The coordination properties of Ni(II), Cu(II) and Zn(II) ions towards the terminally blocked (CH3CONH- and -CONH2) hexapeptides -TESHHK-, -TASHHK-, -TEAHHK-, -TESAHK- and -TESHAK-, which are all models of the C-terminal "tail" (-ESHH-) of histone H2A, were studied by potentiometric and several spectroscopic techniques (UV/Vis, CD, NMR, EPR). The peptides were chosen in such a way as to compare the effect of Glu, Ser and His residues on the stability, the coordination and hydrolytic abilities of the complexes formed.
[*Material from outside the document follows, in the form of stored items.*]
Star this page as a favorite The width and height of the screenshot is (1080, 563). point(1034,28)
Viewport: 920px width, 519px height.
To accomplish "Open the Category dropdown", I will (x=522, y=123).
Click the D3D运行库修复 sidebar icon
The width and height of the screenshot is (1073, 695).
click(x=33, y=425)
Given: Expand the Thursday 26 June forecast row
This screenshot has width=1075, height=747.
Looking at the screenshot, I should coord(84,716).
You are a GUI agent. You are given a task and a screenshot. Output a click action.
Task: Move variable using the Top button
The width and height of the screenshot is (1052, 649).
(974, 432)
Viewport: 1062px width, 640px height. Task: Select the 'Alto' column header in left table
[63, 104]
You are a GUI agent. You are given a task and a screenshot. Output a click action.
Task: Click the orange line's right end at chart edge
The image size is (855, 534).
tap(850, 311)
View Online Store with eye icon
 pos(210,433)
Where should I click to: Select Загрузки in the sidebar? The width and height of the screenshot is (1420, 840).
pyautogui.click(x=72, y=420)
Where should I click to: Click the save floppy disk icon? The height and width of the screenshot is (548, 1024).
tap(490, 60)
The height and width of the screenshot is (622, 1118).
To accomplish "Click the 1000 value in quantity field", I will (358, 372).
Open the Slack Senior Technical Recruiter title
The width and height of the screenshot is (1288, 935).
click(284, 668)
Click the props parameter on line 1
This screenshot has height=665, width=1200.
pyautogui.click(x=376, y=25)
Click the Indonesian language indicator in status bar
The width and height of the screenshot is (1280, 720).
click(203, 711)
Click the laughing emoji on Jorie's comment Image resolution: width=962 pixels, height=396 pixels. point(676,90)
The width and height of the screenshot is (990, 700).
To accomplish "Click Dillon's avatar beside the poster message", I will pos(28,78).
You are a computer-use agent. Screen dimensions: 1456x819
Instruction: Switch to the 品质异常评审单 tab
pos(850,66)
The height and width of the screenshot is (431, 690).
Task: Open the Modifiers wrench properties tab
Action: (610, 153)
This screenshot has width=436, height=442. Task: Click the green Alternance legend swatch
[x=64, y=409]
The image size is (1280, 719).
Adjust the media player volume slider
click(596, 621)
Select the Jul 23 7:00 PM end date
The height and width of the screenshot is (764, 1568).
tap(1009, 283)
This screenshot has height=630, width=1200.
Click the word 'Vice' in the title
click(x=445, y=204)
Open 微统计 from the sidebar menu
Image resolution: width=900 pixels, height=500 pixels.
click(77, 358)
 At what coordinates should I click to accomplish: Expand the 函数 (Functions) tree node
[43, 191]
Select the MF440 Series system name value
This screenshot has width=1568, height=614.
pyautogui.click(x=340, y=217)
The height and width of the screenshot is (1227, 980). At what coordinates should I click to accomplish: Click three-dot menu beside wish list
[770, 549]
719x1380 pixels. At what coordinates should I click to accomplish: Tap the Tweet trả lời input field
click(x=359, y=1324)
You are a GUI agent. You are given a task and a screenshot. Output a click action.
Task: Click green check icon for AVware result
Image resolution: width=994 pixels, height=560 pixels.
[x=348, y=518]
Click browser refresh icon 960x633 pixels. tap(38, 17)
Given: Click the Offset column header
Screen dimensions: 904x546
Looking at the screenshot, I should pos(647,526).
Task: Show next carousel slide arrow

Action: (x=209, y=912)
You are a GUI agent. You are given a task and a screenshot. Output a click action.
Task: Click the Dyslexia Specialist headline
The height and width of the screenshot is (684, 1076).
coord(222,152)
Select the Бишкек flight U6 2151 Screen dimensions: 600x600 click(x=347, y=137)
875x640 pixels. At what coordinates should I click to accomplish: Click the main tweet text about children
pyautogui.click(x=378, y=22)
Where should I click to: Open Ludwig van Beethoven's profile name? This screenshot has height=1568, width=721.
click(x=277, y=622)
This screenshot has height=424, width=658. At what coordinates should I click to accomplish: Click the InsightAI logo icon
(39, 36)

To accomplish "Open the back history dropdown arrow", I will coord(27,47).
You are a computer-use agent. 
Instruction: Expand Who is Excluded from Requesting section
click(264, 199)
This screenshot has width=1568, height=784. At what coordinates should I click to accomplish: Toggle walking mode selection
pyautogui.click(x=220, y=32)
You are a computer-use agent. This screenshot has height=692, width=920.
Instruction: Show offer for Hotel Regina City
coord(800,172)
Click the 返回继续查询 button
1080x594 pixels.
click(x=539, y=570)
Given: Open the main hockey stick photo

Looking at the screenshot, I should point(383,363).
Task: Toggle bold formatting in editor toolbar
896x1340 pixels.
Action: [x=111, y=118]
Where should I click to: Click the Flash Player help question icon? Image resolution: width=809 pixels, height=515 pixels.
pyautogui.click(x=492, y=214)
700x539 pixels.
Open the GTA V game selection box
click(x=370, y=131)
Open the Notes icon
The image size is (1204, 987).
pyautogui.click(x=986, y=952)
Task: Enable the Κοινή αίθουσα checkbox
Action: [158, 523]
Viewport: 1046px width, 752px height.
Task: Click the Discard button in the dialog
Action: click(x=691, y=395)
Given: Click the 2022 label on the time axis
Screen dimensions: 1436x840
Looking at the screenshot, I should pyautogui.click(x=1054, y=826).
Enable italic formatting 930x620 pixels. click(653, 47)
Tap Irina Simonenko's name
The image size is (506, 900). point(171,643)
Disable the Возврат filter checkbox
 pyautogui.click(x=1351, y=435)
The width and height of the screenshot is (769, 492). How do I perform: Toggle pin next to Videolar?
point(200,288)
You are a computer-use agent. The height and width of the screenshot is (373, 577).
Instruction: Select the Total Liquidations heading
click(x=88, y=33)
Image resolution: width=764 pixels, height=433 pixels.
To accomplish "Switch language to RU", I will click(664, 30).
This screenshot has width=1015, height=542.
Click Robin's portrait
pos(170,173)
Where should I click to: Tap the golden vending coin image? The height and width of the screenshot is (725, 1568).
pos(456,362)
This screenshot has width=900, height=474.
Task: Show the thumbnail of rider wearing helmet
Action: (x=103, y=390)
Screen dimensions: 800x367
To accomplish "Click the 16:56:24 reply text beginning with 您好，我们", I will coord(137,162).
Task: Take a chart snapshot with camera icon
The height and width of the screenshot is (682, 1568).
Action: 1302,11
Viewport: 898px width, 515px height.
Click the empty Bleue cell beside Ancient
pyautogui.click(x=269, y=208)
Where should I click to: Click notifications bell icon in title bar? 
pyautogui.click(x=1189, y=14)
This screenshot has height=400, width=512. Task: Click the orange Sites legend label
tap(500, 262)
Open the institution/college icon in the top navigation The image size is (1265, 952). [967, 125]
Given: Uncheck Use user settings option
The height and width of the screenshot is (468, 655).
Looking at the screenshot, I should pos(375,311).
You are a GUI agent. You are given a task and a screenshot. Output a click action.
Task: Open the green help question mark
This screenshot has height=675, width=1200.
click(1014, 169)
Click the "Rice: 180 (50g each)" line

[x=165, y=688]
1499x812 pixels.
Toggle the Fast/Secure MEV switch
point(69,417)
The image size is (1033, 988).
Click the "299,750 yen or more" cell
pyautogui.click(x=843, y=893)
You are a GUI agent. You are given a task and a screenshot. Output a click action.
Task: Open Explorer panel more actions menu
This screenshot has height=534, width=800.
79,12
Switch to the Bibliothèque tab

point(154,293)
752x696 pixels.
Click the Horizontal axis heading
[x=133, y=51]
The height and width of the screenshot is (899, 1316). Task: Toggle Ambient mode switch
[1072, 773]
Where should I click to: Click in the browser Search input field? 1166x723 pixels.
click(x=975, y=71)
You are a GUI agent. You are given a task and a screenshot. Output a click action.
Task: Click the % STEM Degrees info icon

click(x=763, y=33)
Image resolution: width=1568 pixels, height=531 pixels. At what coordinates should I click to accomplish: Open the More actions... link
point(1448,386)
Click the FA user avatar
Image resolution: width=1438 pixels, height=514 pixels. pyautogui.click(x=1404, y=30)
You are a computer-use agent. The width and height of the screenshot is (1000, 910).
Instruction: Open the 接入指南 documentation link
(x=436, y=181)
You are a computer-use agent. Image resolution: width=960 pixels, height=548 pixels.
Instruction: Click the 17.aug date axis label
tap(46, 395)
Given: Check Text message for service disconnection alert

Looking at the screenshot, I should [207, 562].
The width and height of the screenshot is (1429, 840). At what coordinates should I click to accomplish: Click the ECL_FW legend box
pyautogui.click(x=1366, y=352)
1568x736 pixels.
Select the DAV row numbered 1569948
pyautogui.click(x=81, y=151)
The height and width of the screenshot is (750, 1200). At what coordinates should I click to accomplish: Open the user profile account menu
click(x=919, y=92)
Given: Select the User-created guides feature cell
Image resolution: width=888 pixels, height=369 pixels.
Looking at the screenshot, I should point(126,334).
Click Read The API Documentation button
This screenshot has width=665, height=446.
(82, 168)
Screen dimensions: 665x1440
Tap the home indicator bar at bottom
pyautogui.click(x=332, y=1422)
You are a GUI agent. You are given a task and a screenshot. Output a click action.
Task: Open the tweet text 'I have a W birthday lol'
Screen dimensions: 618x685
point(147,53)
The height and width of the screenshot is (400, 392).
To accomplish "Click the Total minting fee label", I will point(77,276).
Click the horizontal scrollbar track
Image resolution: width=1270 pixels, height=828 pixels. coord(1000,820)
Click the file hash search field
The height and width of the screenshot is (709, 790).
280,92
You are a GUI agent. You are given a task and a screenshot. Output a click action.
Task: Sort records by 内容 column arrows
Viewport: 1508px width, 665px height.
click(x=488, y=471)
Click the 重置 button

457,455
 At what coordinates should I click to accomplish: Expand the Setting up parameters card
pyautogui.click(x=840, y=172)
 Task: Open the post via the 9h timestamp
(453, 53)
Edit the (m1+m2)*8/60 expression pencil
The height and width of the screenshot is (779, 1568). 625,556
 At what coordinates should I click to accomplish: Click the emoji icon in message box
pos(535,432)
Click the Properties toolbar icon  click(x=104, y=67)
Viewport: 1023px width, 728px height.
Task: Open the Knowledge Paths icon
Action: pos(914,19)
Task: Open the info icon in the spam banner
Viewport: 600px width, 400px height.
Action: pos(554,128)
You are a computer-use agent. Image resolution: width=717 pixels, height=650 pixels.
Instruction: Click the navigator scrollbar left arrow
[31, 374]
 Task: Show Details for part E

It was found that all peptides bind to the metal ions initially through one or two imidazole nitrogens in weakly acidic and neutral solutions forming slightly distorted octahedral complexes. At higher pH values, a series of square-planar complexes are formed with Ni(II), which binds simultaneously through an imidazole and three amide nitrogens in an equatorial plane. This proposed conformation includes the participation of only one imidazole nitrogen, in the case of all peptides, in the coordination sphere of Ni(II) ions. Additionally, all peptides coordinate Cu(II) efficiently. At higher pH values, Cu(II) ions coordinate equatorially with the imidazole nitrogen of His-5 or His-4 and three amido nitrogens of the peptides -TESAHK- and TESHAK-, while the second histidine residue of the peptides -TESHHK-, -TASHHK- and -TEAHHK- is additionally bound in the apical position. In contrast, the combination of potentiometric titrations and one- and two-dimensional H-1-NMR suggested no amide coordination in the coordination sphere of Zn(II) ions, over a wide range of pH. In basic solutions, the peptides -TASHHK- and -TESAHK- were hydrolyzed in a Ni(II)-assisted fashion, while no hydrolytic processes were noticed in peptides -TEAHHK- and -TESHAK- where the Ser or His-5 residues are replaced with the Ala residue. Moreover, CuH-1 L complex with -TESHHK- reacts with H2O2 and the resulting reactive oxygen intermediate efficiently oxidizes 2'-deoxyguanosine. (c) 2004 Elsevier B.V. All rights reserved.